Problem to work on -
Return all the lines below in which the string "target" appears.

(Stored items)
<<<<

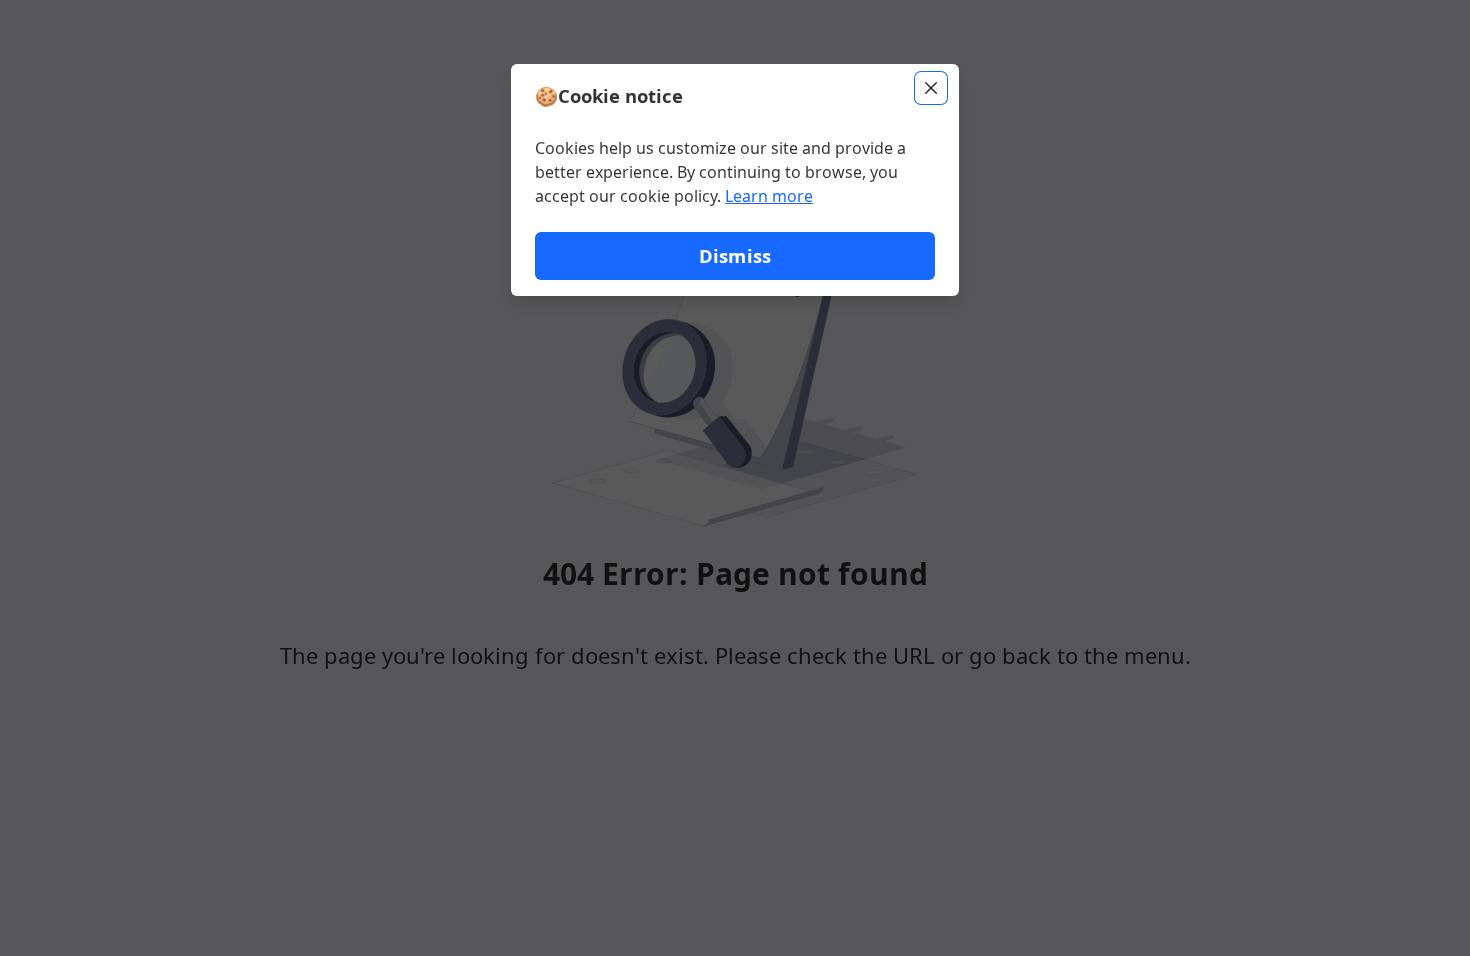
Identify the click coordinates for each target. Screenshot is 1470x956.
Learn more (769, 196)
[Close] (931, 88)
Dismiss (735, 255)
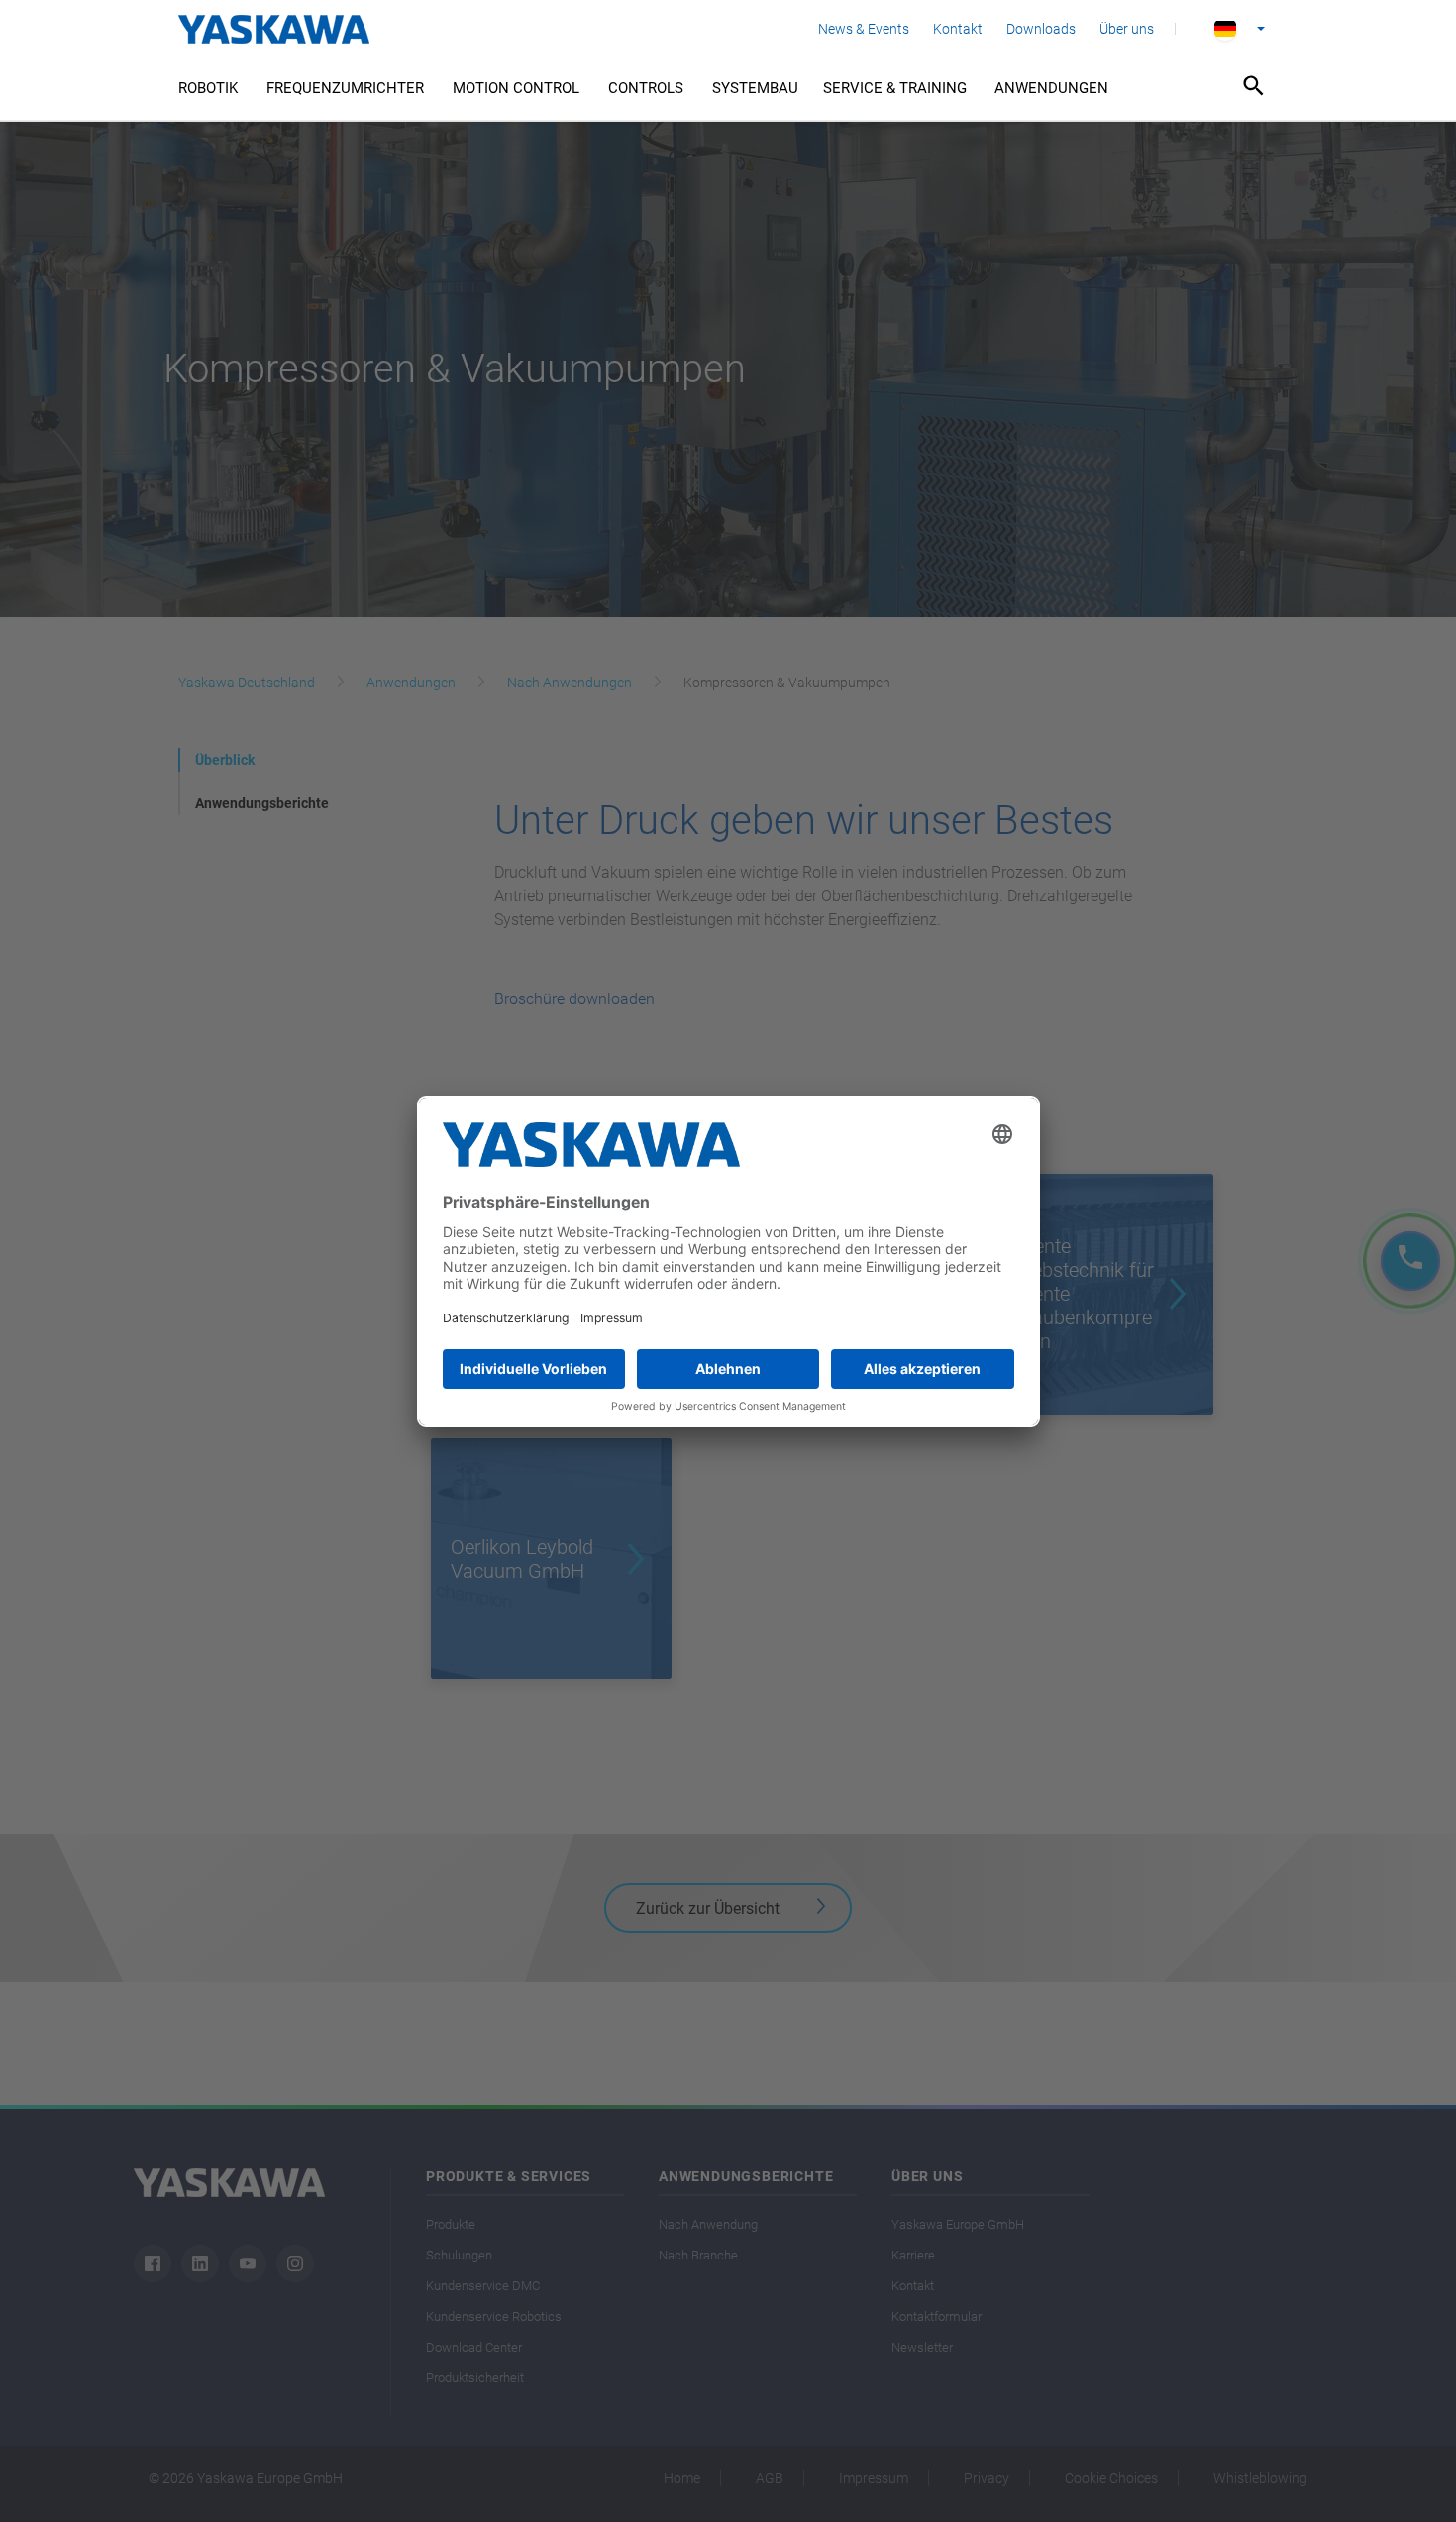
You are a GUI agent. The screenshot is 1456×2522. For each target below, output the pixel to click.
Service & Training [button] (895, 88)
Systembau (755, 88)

>>>>

Expected output -
Identify the click coordinates for each target. Screenshot is 1470x956.
You are a GUI agent. The screenshot is 1456×2522. For each target below, output the pixel to click.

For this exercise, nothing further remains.